Task — Filter the records below and copy every line containing the word "beside".

Records from a data collection:
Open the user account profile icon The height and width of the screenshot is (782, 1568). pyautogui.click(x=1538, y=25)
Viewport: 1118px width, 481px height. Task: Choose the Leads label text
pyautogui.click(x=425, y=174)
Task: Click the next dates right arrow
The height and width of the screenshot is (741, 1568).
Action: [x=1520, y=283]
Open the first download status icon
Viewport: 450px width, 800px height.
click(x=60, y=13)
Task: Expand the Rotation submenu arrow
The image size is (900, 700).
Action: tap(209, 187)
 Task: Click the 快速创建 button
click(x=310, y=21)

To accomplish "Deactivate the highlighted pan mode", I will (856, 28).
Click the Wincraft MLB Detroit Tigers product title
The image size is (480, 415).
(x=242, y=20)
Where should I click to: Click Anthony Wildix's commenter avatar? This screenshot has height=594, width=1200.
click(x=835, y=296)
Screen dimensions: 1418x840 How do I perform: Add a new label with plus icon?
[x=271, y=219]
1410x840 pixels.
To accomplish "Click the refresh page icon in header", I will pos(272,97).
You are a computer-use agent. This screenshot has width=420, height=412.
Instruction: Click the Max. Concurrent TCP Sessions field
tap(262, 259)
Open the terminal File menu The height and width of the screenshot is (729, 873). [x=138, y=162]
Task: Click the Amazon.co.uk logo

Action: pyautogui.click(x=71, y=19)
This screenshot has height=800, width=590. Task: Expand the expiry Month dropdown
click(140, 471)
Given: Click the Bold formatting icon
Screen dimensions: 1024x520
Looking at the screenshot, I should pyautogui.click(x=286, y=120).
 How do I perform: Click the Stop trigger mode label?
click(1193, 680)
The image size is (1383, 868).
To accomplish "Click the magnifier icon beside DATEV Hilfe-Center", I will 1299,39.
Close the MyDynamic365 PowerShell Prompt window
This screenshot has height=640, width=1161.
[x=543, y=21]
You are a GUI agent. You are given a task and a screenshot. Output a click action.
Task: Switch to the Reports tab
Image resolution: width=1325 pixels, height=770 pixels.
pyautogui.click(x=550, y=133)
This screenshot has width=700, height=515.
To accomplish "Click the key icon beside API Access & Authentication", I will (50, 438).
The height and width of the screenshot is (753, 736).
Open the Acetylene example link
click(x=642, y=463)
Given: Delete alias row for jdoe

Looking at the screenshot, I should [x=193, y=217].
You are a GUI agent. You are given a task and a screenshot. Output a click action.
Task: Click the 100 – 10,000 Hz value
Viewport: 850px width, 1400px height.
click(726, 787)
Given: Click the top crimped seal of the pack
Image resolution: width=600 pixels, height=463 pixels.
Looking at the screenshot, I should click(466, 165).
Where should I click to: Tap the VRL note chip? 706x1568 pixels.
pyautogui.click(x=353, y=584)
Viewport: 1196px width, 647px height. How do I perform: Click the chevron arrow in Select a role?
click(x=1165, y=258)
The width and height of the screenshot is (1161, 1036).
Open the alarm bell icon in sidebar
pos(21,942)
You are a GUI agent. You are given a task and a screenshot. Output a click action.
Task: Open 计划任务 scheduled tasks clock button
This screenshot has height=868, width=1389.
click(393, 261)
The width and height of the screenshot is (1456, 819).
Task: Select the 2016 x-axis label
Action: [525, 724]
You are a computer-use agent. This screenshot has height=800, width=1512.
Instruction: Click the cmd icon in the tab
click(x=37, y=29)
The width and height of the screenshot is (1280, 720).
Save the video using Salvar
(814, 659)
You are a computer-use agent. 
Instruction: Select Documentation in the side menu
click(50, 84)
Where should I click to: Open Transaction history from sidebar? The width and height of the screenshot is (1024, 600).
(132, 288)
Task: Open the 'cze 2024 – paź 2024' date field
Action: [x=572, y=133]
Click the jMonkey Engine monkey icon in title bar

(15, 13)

Exercise result —
To accomplish "Click the magnifier icon beside DATEV Hilfe-Center", I will 1299,39.
To accomplish "Click the key icon beside API Access & Authentication", I will (50, 438).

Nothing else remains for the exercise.